Nous reprenons la route vers Batman, ville assez coquette, que nous traversons. Nous arrivons en fin d’après-midi à Hasankeyf où nous nous installons le long du Tigre, sur le parking d’un restaurant. Nous sommes abordés par un Kurde qui parle l’anglais et nous proposent ses services pour visiter la région. Nous partageons notre apéro avec lui. Nous dînons de poissons grillés par notre hôte.

Notre guide appelle Cerise, une journaliste freelance française vivant à Istanbul nous rejoint et nous explique la détresse de la population d’Hasankeyf.

Nous apprenons que l’endroit où nous nous trouvons sera submergé dans les prochains mois par 35 mètres d’eau. C’est assez difficile à imaginer alors que nous voyons autour de nous de nombreuses habitations troglodytes, des ouvrages fort anciens comme les vestiges d’un ancien pont et une petite ville. Tout va être englouti.

La ville d’Hasankeyf, sur les bords du Tigre, a 12.000 ans d’histoire. Son patrimoine archéologique exceptionnel (monuments assyriens, romains et ottomans, maisons troglodytes millénaires, vestiges d’un pont en pierre et d’une mosquée du 12e siècle…) remplit neuf des dix critères nécessaires à son classement au patrimoine mondial de l’Unesco. Ayse Acar Basaran, députée (HDP) de la province de Batman interviewée en septembre dernier à Ankara a déclaré: « Hasankeyf n’appartient pas seulement au peuple kurde. Des syriaques, turcs, kurdes, arabes, des milliers d’êtres humains ont vécu sur cette terre, et là-bas s’est construite leur histoire ». Malgré l’engagement du gouvernement de déplacer certains de ces monuments, la plupart seront engloutis par le barrage.

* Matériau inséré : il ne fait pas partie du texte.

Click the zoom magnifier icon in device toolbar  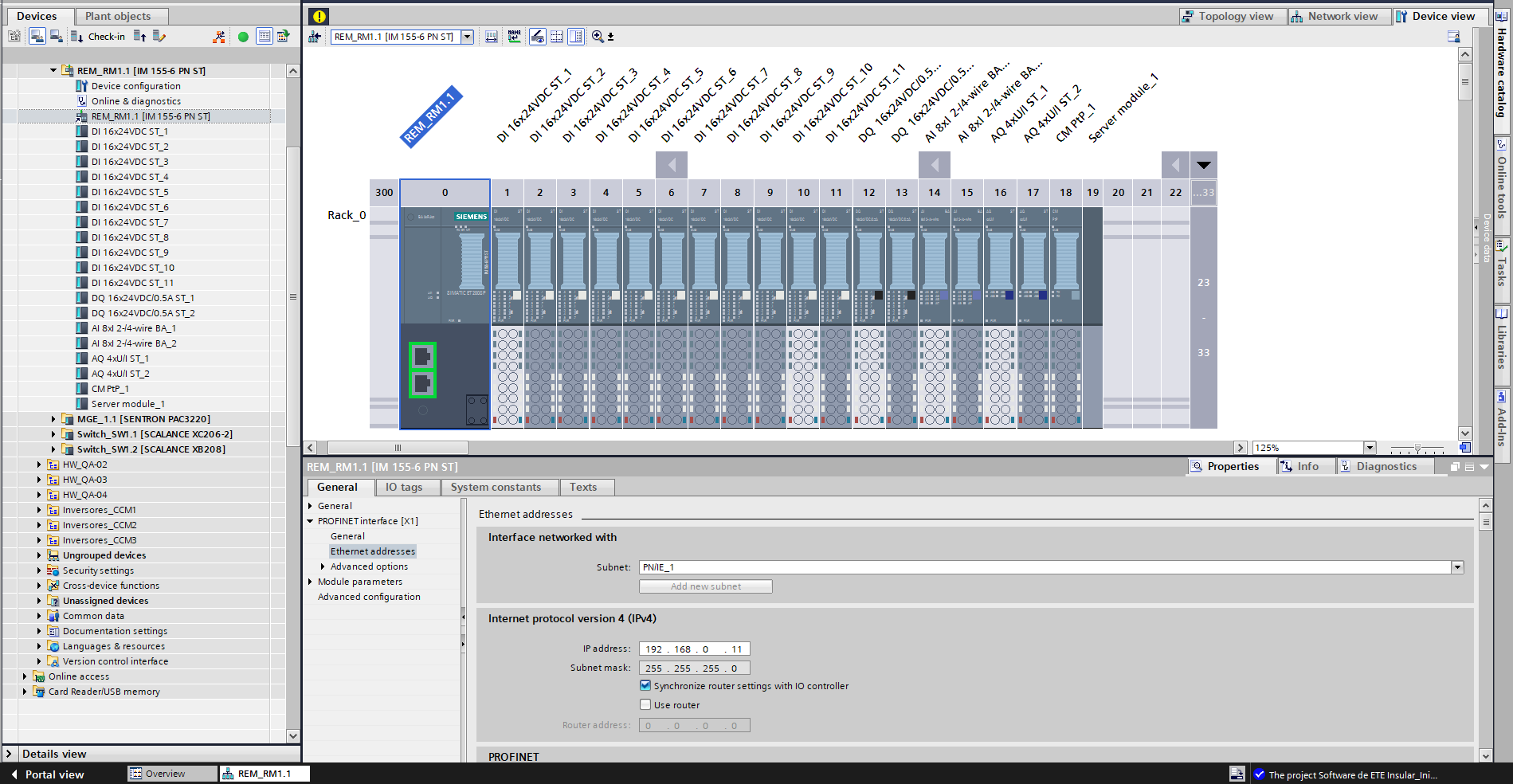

Sur une distance de 75 kilomètres, 85 villages vont être engloutis et seulement deux villes ont été construites pour reloger les habitants. Une maison dans l’ancienne ville coûtait 50 à 80.000€ contre 175.000€ dans la nouvelle ville. Quand nous demandons à notre guide kurde si la population recevait des aides, il nous répond que le gouvernement leur prend des choses à la pelle mécanique et leur distille des aides à la cuillère à thé. 55.000 personnes vont être déplacées. La population s’en va dans les grandes villes comme Batman. C’est une catastrophe pour la population kurde et on comprend mieux la présence de 100.000 militaires dans la région.

Nous visiterons demain la ville et allons nous coucher non sans avoir pris des nouvelles de nos amis restés à Nafpaktos. Tout continue à aller bien pour eux.